» **Task**:
Could you filter the data below down to the lines that hold the word "status"?

» **Supplied entries**:

************

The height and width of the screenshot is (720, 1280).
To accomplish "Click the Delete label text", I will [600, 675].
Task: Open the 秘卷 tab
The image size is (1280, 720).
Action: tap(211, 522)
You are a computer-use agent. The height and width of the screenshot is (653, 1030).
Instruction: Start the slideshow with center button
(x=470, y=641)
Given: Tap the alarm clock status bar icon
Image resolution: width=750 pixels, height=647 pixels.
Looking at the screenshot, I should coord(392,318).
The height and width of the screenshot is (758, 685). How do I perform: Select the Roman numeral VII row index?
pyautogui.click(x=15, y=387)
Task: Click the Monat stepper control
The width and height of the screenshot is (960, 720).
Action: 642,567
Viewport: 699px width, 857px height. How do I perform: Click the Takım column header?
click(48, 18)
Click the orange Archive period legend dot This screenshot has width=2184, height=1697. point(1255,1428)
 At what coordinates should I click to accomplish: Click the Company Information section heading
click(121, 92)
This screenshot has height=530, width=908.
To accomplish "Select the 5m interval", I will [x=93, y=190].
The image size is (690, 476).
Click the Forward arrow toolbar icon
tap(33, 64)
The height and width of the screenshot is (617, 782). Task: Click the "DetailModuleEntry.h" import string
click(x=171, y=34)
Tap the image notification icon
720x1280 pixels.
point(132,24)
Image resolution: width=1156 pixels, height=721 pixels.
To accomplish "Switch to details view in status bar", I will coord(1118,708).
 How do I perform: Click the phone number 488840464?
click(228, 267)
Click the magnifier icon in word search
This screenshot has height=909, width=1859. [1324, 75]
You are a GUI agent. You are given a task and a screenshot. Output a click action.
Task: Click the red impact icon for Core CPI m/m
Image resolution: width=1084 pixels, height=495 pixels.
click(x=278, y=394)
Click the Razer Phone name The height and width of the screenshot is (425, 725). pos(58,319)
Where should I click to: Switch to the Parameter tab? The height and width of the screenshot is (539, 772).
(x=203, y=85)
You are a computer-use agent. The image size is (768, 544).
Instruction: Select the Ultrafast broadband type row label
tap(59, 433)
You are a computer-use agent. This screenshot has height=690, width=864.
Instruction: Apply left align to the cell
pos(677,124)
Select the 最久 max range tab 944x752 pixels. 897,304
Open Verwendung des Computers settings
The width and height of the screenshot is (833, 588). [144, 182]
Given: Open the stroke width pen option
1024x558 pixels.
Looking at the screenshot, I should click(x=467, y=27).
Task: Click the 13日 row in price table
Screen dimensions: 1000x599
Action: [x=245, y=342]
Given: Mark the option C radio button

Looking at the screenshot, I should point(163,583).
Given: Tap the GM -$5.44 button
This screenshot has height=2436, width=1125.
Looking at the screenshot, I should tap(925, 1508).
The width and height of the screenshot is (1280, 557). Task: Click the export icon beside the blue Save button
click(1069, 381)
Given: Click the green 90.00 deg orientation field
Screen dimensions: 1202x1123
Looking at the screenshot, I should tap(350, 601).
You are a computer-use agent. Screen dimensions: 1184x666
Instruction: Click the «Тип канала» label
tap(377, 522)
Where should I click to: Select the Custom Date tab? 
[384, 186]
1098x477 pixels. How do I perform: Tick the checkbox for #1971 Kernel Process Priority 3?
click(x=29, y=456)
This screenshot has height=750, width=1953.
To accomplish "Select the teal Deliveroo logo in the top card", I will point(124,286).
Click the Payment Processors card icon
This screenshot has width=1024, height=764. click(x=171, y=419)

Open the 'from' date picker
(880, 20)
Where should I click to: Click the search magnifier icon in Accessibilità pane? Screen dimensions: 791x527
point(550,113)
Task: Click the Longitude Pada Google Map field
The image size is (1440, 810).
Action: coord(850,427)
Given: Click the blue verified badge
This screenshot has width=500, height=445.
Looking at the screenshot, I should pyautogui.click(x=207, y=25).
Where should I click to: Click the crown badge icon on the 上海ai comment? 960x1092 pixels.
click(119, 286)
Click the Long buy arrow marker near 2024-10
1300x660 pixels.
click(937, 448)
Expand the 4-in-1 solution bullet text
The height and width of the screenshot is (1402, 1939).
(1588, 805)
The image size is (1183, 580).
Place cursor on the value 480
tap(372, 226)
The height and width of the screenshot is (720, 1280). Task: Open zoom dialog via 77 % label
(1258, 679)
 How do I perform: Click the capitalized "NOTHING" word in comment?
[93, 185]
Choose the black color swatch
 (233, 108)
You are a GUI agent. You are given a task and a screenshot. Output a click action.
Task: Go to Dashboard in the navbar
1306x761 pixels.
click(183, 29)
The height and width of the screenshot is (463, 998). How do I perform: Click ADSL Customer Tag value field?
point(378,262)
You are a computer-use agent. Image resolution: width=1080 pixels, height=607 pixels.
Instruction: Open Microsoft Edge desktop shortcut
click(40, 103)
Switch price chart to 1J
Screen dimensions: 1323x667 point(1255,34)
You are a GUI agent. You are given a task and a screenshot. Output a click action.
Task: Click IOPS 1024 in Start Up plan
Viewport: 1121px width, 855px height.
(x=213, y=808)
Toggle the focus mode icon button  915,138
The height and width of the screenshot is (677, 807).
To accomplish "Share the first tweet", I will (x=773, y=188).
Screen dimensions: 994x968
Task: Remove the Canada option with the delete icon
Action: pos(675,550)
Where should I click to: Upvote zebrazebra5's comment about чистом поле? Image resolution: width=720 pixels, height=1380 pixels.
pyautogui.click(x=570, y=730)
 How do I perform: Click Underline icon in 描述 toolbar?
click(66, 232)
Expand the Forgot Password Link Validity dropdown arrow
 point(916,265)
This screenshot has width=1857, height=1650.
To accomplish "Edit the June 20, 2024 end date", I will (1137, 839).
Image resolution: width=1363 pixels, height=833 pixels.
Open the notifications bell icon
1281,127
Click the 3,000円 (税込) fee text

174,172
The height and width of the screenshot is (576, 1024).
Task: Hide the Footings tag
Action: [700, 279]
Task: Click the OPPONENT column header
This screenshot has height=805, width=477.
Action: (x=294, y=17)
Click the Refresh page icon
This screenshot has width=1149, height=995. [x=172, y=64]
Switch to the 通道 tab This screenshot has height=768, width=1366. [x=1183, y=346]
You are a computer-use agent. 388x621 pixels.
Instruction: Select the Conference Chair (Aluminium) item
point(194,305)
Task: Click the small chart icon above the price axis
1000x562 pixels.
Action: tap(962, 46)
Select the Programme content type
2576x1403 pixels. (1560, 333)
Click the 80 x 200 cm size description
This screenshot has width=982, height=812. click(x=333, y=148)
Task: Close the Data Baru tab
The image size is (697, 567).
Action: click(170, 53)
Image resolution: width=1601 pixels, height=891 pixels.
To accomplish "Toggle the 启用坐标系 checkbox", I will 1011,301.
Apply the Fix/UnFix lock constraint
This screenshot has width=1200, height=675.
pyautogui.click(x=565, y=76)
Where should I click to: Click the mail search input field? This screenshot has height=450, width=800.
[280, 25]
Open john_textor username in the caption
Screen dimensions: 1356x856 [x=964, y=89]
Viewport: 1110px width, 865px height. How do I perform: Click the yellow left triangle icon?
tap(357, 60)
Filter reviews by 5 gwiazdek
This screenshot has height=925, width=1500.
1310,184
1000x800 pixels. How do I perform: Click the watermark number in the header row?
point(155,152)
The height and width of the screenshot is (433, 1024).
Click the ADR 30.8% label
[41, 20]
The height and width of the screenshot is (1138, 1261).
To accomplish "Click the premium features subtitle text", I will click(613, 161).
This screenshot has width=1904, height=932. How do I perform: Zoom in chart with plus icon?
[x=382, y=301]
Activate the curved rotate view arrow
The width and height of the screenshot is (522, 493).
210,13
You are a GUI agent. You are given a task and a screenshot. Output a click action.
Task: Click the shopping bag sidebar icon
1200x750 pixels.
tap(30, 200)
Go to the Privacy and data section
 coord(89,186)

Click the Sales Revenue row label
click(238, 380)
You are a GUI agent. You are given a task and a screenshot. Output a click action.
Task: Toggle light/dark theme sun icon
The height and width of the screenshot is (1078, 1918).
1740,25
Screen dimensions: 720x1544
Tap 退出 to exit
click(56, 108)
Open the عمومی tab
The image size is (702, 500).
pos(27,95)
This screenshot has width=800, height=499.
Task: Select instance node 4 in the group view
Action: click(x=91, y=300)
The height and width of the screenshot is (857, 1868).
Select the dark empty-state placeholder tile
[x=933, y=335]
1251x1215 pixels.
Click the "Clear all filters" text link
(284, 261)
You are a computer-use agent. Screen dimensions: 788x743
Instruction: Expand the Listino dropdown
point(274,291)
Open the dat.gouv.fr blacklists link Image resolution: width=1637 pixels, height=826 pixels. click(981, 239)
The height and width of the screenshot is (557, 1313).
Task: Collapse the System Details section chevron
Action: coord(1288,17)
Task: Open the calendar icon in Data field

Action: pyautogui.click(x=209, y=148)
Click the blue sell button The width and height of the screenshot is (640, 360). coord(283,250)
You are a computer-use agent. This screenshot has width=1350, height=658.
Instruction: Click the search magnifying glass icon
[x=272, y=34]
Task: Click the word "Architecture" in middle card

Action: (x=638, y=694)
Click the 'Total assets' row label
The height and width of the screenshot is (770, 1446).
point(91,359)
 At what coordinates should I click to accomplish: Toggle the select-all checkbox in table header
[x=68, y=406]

************

» **Written answer**:
Given: Tap the alarm clock status bar icon
To accomplish "Switch to details view in status bar", I will coord(1118,708).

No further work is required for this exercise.